FILE PHOTO: A British Petroleum logo is seen at a petrol station in London April 30, 2010. REUTERS/Toby Melville

BP last year agreed to sell its Alaskan properties, including interests in the Prudhoe Bay oilfield and its nearly 50% stake in the 800-mile (1,300-km) Trans Alaska Pipeline, to Texas-based Hilcorp.

The agreement was revised in April to extend the closing date and allow $1.6 billion to be paid from future earnings.

Officials in Alaska’s departments of Natural Resources and Environmental Conservation ruled the sale of BP’s 176 North Slope leases is good for the state.

“The transfer of these leases and facilities both protects and advances Alaska’s interests,” Natural Resources Commissioner Corri Feige said in a statement.

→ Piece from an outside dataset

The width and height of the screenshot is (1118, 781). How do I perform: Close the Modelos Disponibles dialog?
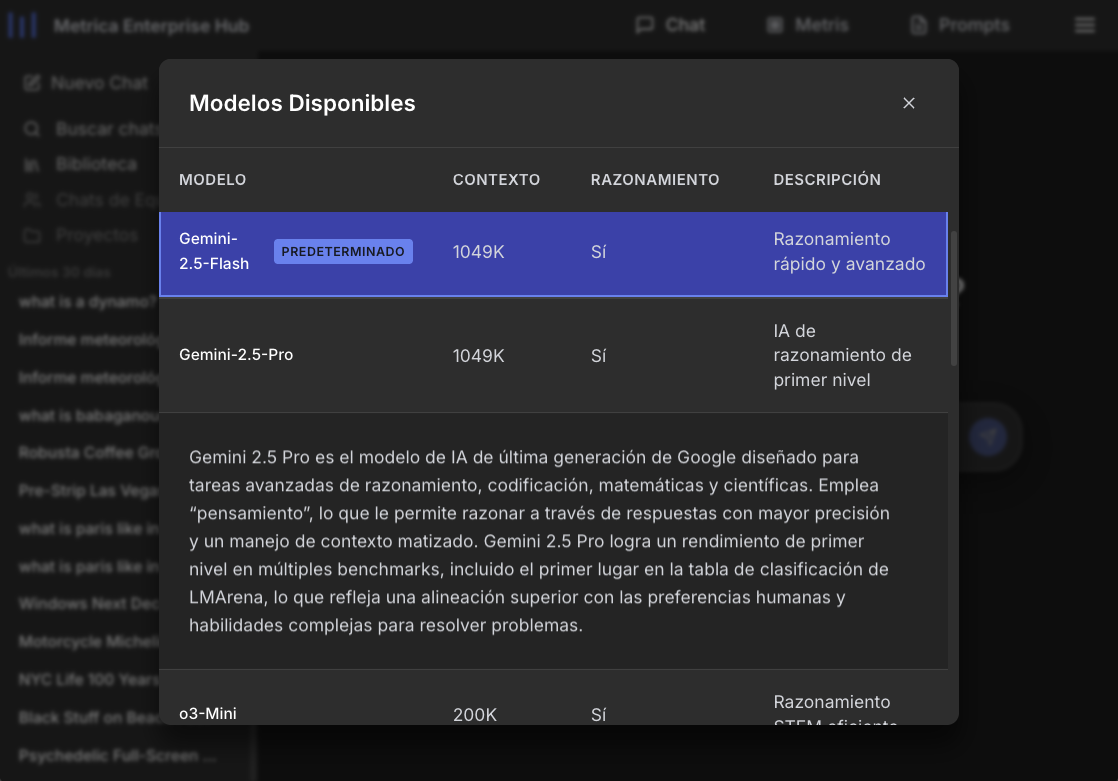[x=909, y=103]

The sale involves “some risk and potential liability to the state,” but its benefits outweigh the risks, commissioners wrote in a due-diligence memorandum.

The lease portion of the sale could be completed on Tuesday, said BP spokeswoman Megan Baldino.

Hilcorp did not reply to a request for comment.

Still pending is state approval of BP’s near-half ownership in the Trans Alaska Pipeline System, which runs from Pruhoe Bay in the north to Valdez on Alaska’s southern coast. A decision by the Regulatory Commission of Alaska is expected in September, officials said.

Hilcorp has a record of buying and rejuvenating aged fields while reducing expenses and can apply those skills to North Slope fields, the due-diligence memorandum said.

Alaska North Slope production peaked in 1988 at 2 million barrels per day (bpd). In part due to coronavirus-related reductions, June production averaged 390,830 bpd, with 286,098 bpd from Prudhoe Bay and satellite fields, according to state data.